> [Problem] Return the entries in full, exactly as they were written.

(Collected data)
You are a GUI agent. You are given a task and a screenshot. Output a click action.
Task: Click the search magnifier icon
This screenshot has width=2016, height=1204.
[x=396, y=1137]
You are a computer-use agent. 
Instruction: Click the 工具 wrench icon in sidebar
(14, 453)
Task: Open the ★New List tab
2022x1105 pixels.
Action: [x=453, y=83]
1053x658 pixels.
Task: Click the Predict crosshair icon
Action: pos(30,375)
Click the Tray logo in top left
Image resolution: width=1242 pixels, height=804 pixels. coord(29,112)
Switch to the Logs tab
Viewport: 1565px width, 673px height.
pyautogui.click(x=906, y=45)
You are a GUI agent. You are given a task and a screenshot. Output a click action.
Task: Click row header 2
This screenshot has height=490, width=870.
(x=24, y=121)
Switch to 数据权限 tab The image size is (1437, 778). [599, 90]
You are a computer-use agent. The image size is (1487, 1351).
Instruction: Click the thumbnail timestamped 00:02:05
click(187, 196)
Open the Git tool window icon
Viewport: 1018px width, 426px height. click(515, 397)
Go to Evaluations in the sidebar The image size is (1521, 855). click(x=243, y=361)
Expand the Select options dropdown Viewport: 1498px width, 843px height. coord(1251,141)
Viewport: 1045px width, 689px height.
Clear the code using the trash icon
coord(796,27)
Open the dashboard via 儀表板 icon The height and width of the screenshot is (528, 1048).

> [Task output]
You are a GUI agent. You are given a task and a screenshot. Output a click action.
Task: Click the search magnifier icon
This screenshot has width=2016, height=1204.
[x=396, y=1137]
You are a computer-use agent. 
Instruction: Click the 工具 wrench icon in sidebar
(14, 453)
Task: Open the ★New List tab
2022x1105 pixels.
Action: [x=453, y=83]
1053x658 pixels.
Task: Click the Predict crosshair icon
Action: pos(30,375)
Click the Tray logo in top left
Image resolution: width=1242 pixels, height=804 pixels. coord(29,112)
Switch to the Logs tab
Viewport: 1565px width, 673px height.
pyautogui.click(x=906, y=45)
You are a GUI agent. You are given a task and a screenshot. Output a click action.
Task: Click row header 2
This screenshot has height=490, width=870.
(x=24, y=121)
Switch to 数据权限 tab The image size is (1437, 778). [599, 90]
You are a computer-use agent. The image size is (1487, 1351).
Instruction: Click the thumbnail timestamped 00:02:05
click(187, 196)
Open the Git tool window icon
Viewport: 1018px width, 426px height. click(515, 397)
Go to Evaluations in the sidebar The image size is (1521, 855). click(x=243, y=361)
Expand the Select options dropdown Viewport: 1498px width, 843px height. coord(1251,141)
Viewport: 1045px width, 689px height.
Clear the code using the trash icon
coord(796,27)
Open the dashboard via 儀表板 icon The height and width of the screenshot is (528, 1048).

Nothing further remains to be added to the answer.